Lucas — el que se queda
Pablo dice: «Solo Lucas está conmigo.» Lucas es el que se quedó. Y aquí está el peligro más común: cuando el corazón está dañado por los Demas o resentido con los Crescentes, ¿con quién nos desquitamos? Con Lucas. Con el que está. Con el que no tiene culpa. Trata bien a tus Lucas. Hónralos. No te desquites con ellos por los pecados de otros.
Tíquico — el que enviamos a servir
Pablo dice: «A Tíquico lo envié a Éfeso.» Pablo, estando en crisis, lo envía a cumplir su ministerio — no lo retiene por sus propios miedos o necesidades. En los momentos difíciles queremos retener a las personas que nos sirven de apoyo, cortarles las alas, endosarles nuestros temores. Un corazón sano dice: «Vé, cumple tu propósito.» No retengas por miedo a los que Dios llama a servir.

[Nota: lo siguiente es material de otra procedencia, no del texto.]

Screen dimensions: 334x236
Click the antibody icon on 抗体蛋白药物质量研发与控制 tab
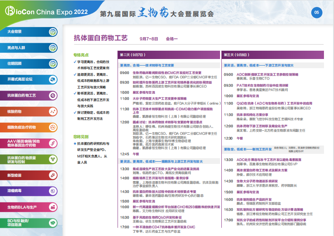pos(53,160)
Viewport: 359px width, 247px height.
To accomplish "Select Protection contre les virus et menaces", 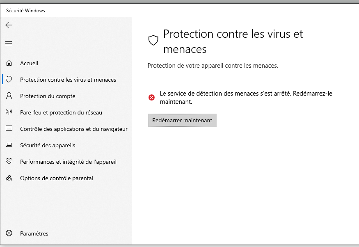I will pyautogui.click(x=68, y=80).
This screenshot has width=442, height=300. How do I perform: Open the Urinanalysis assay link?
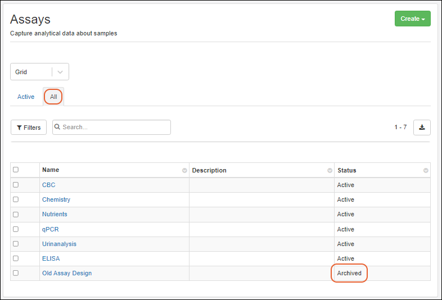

Marcos — el que necesita una nueva oportunidad
Pablo pide que le traigan a Marcos — el mismo Juan Marcos que en el primer viaje misionero lo abandonó y causó la ruptura entre Pablo y Bernabé. Ahora Pablo lo llama: «me es útil para el ministerio.» Solo un corazón sano puede dar esta segunda oportunidad. Con un corazón dañado, cuando Marcos vuelva a tocar la puerta, la cerraremos con amargura. Sana el corazón para poder dar nuevas oportunidades.
La clave
Cómo respondes a los Demas, a los Crescentes, a los Lucas, a los Tíquicos y a los Marcos de tu vida revela el estado de tu corazón. Y si tu corazón no está guardado, de él no manará vida — sino resentimiento, amargura y palabras que dañan.
Declaración
Habrá Demas en mi vida. Habrá Crescentes y Titos que no podrán estar. Habrá Lucas a quienes debo honrar. Habrá Tíquicos a quienes no cortaré las alas. Habrá Marcos que merecen una nueva oportunidad.
Sobre toda cosa guardada, guardaré mi corazón — porque de él mana la vida.